== Task inputs ==

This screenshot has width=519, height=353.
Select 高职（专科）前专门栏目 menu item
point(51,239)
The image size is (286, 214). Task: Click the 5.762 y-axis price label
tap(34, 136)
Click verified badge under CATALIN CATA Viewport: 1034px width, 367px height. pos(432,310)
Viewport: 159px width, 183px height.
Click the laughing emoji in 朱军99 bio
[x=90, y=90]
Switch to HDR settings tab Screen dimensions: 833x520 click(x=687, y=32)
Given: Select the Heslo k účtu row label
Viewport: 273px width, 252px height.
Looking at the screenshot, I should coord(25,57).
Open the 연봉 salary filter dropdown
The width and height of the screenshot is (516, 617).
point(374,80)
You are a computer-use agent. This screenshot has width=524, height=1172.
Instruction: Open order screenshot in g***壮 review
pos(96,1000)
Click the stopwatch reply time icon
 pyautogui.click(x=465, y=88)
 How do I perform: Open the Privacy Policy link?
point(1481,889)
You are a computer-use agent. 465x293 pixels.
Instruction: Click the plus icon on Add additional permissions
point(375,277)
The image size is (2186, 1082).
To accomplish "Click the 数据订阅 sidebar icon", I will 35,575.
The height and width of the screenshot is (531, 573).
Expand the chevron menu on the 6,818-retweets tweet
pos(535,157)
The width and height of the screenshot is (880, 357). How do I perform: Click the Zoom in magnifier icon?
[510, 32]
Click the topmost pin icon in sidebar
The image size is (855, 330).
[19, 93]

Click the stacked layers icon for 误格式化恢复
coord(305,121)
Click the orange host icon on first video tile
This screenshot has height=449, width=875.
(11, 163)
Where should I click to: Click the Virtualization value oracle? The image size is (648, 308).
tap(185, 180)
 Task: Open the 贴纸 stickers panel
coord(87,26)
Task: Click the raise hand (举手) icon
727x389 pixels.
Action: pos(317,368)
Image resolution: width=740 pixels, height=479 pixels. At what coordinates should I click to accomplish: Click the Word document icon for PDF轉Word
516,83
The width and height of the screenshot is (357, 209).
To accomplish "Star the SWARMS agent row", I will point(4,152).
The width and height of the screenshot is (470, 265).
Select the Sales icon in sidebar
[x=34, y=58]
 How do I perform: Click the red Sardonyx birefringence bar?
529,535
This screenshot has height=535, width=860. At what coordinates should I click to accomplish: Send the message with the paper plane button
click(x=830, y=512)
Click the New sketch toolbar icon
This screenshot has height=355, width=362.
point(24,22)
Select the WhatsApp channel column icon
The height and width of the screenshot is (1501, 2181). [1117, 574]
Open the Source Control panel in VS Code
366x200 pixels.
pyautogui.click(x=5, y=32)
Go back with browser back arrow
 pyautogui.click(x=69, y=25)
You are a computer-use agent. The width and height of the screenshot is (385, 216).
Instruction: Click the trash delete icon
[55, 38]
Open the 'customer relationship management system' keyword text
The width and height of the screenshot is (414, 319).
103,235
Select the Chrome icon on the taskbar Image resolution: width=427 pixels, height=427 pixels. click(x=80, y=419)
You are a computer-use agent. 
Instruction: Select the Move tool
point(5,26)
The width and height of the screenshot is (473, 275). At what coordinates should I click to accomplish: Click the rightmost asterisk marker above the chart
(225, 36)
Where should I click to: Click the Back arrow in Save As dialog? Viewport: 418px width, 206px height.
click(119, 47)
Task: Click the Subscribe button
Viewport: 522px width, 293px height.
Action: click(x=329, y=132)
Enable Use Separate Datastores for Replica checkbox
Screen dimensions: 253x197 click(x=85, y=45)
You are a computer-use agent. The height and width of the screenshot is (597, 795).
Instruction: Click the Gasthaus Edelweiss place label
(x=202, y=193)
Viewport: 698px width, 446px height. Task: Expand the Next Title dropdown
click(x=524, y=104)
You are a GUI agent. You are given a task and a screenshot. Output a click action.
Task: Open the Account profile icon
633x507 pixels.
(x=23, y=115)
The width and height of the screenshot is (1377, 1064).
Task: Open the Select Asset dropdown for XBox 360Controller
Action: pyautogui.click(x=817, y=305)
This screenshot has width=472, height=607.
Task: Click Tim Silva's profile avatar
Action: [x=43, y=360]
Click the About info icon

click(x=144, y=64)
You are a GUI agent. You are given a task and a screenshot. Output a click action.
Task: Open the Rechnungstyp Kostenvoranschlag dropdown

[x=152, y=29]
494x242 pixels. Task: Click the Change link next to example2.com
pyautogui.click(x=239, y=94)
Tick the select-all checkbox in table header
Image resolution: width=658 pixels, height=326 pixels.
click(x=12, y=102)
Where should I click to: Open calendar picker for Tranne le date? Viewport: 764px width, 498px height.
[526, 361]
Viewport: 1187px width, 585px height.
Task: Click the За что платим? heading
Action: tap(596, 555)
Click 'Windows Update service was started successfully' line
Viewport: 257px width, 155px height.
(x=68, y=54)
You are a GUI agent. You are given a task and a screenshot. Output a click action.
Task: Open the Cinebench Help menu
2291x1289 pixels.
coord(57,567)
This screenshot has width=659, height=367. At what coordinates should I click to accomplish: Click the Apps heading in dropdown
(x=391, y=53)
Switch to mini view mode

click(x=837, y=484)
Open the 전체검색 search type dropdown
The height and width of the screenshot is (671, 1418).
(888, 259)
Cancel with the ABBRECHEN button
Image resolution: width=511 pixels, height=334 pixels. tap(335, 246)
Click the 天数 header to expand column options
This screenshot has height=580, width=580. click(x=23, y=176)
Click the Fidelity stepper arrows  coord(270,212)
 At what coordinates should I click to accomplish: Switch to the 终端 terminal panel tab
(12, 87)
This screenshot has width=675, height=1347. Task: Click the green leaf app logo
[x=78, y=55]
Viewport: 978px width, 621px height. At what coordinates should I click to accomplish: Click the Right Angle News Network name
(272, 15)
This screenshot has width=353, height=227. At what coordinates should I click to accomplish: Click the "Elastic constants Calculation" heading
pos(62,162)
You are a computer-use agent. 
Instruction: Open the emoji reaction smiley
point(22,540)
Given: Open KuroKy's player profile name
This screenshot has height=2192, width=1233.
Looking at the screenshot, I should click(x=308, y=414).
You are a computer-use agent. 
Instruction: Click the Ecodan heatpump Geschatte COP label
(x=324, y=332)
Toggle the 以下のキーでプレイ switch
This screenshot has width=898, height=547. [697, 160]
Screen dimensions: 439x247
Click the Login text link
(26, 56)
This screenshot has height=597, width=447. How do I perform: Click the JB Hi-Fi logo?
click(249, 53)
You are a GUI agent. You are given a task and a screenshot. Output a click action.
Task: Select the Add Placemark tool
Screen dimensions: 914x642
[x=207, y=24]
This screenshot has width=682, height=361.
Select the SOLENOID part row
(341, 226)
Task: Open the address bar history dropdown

===

Short exercise -> Reproduce all of the data above verbatim, line for line, with nothing changed or left out.

Response to the exercise ->
This screenshot has width=519, height=353.
Select 高职（专科）前专门栏目 menu item
point(51,239)
The image size is (286, 214). Task: Click the 5.762 y-axis price label
tap(34, 136)
Click verified badge under CATALIN CATA Viewport: 1034px width, 367px height. pos(432,310)
Viewport: 159px width, 183px height.
Click the laughing emoji in 朱军99 bio
[x=90, y=90]
Switch to HDR settings tab Screen dimensions: 833x520 click(x=687, y=32)
Given: Select the Heslo k účtu row label
Viewport: 273px width, 252px height.
Looking at the screenshot, I should coord(25,57).
Open the 연봉 salary filter dropdown
The width and height of the screenshot is (516, 617).
point(374,80)
You are a computer-use agent. This screenshot has width=524, height=1172.
Instruction: Open order screenshot in g***壮 review
pos(96,1000)
Click the stopwatch reply time icon
 pyautogui.click(x=465, y=88)
 How do I perform: Open the Privacy Policy link?
point(1481,889)
You are a computer-use agent. 465x293 pixels.
Instruction: Click the plus icon on Add additional permissions
point(375,277)
The image size is (2186, 1082).
To accomplish "Click the 数据订阅 sidebar icon", I will 35,575.
The height and width of the screenshot is (531, 573).
Expand the chevron menu on the 6,818-retweets tweet
pos(535,157)
The width and height of the screenshot is (880, 357). How do I perform: Click the Zoom in magnifier icon?
[510, 32]
Click the topmost pin icon in sidebar
The image size is (855, 330).
[19, 93]

Click the stacked layers icon for 误格式化恢复
coord(305,121)
Click the orange host icon on first video tile
This screenshot has height=449, width=875.
(11, 163)
Where should I click to: Click the Virtualization value oracle? The image size is (648, 308).
tap(185, 180)
 Task: Open the 贴纸 stickers panel
coord(87,26)
Task: Click the raise hand (举手) icon
727x389 pixels.
Action: pos(317,368)
Image resolution: width=740 pixels, height=479 pixels. At what coordinates should I click to accomplish: Click the Word document icon for PDF轉Word
516,83
The width and height of the screenshot is (357, 209).
To accomplish "Star the SWARMS agent row", I will point(4,152).
The width and height of the screenshot is (470, 265).
Select the Sales icon in sidebar
[x=34, y=58]
 How do I perform: Click the red Sardonyx birefringence bar?
529,535
This screenshot has height=535, width=860. At what coordinates should I click to accomplish: Send the message with the paper plane button
click(x=830, y=512)
Click the New sketch toolbar icon
This screenshot has height=355, width=362.
point(24,22)
Select the WhatsApp channel column icon
The height and width of the screenshot is (1501, 2181). [1117, 574]
Open the Source Control panel in VS Code
366x200 pixels.
pyautogui.click(x=5, y=32)
Go back with browser back arrow
 pyautogui.click(x=69, y=25)
You are a computer-use agent. The width and height of the screenshot is (385, 216).
Instruction: Click the trash delete icon
[55, 38]
Open the 'customer relationship management system' keyword text
The width and height of the screenshot is (414, 319).
103,235
Select the Chrome icon on the taskbar Image resolution: width=427 pixels, height=427 pixels. click(x=80, y=419)
You are a computer-use agent. 
Instruction: Select the Move tool
point(5,26)
The width and height of the screenshot is (473, 275). At what coordinates should I click to accomplish: Click the rightmost asterisk marker above the chart
(225, 36)
Where should I click to: Click the Back arrow in Save As dialog? Viewport: 418px width, 206px height.
click(119, 47)
Task: Click the Subscribe button
Viewport: 522px width, 293px height.
Action: click(x=329, y=132)
Enable Use Separate Datastores for Replica checkbox
Screen dimensions: 253x197 click(x=85, y=45)
You are a computer-use agent. The height and width of the screenshot is (597, 795).
Instruction: Click the Gasthaus Edelweiss place label
(x=202, y=193)
Viewport: 698px width, 446px height. Task: Expand the Next Title dropdown
click(x=524, y=104)
You are a GUI agent. You are given a task and a screenshot. Output a click action.
Task: Open the Account profile icon
633x507 pixels.
(x=23, y=115)
The width and height of the screenshot is (1377, 1064).
Task: Open the Select Asset dropdown for XBox 360Controller
Action: pyautogui.click(x=817, y=305)
This screenshot has width=472, height=607.
Task: Click Tim Silva's profile avatar
Action: [x=43, y=360]
Click the About info icon

click(x=144, y=64)
You are a GUI agent. You are given a task and a screenshot. Output a click action.
Task: Open the Rechnungstyp Kostenvoranschlag dropdown

[x=152, y=29]
494x242 pixels. Task: Click the Change link next to example2.com
pyautogui.click(x=239, y=94)
Tick the select-all checkbox in table header
Image resolution: width=658 pixels, height=326 pixels.
click(x=12, y=102)
Where should I click to: Open calendar picker for Tranne le date? Viewport: 764px width, 498px height.
[526, 361]
Viewport: 1187px width, 585px height.
Task: Click the За что платим? heading
Action: tap(596, 555)
Click 'Windows Update service was started successfully' line
Viewport: 257px width, 155px height.
(x=68, y=54)
You are a GUI agent. You are given a task and a screenshot. Output a click action.
Task: Open the Cinebench Help menu
2291x1289 pixels.
coord(57,567)
This screenshot has width=659, height=367. At what coordinates should I click to accomplish: Click the Apps heading in dropdown
(x=391, y=53)
Switch to mini view mode

click(x=837, y=484)
Open the 전체검색 search type dropdown
The height and width of the screenshot is (671, 1418).
(888, 259)
Cancel with the ABBRECHEN button
Image resolution: width=511 pixels, height=334 pixels. tap(335, 246)
Click the 天数 header to expand column options
This screenshot has height=580, width=580. click(x=23, y=176)
Click the Fidelity stepper arrows  coord(270,212)
 At what coordinates should I click to accomplish: Switch to the 终端 terminal panel tab
(12, 87)
This screenshot has width=675, height=1347. Task: Click the green leaf app logo
[x=78, y=55]
Viewport: 978px width, 621px height. At what coordinates should I click to accomplish: Click the Right Angle News Network name
(272, 15)
This screenshot has width=353, height=227. At what coordinates should I click to accomplish: Click the "Elastic constants Calculation" heading
pos(62,162)
You are a computer-use agent. 
Instruction: Open the emoji reaction smiley
point(22,540)
Given: Open KuroKy's player profile name
This screenshot has height=2192, width=1233.
Looking at the screenshot, I should click(x=308, y=414).
You are a computer-use agent. 
Instruction: Click the Ecodan heatpump Geschatte COP label
(x=324, y=332)
Toggle the 以下のキーでプレイ switch
This screenshot has width=898, height=547. [697, 160]
Screen dimensions: 439x247
Click the Login text link
(26, 56)
This screenshot has height=597, width=447. How do I perform: Click the JB Hi-Fi logo?
click(249, 53)
You are a GUI agent. You are given a task and a screenshot. Output a click action.
Task: Select the Add Placemark tool
Screen dimensions: 914x642
[x=207, y=24]
This screenshot has width=682, height=361.
Select the SOLENOID part row
(341, 226)
Task: Open the address bar history dropdown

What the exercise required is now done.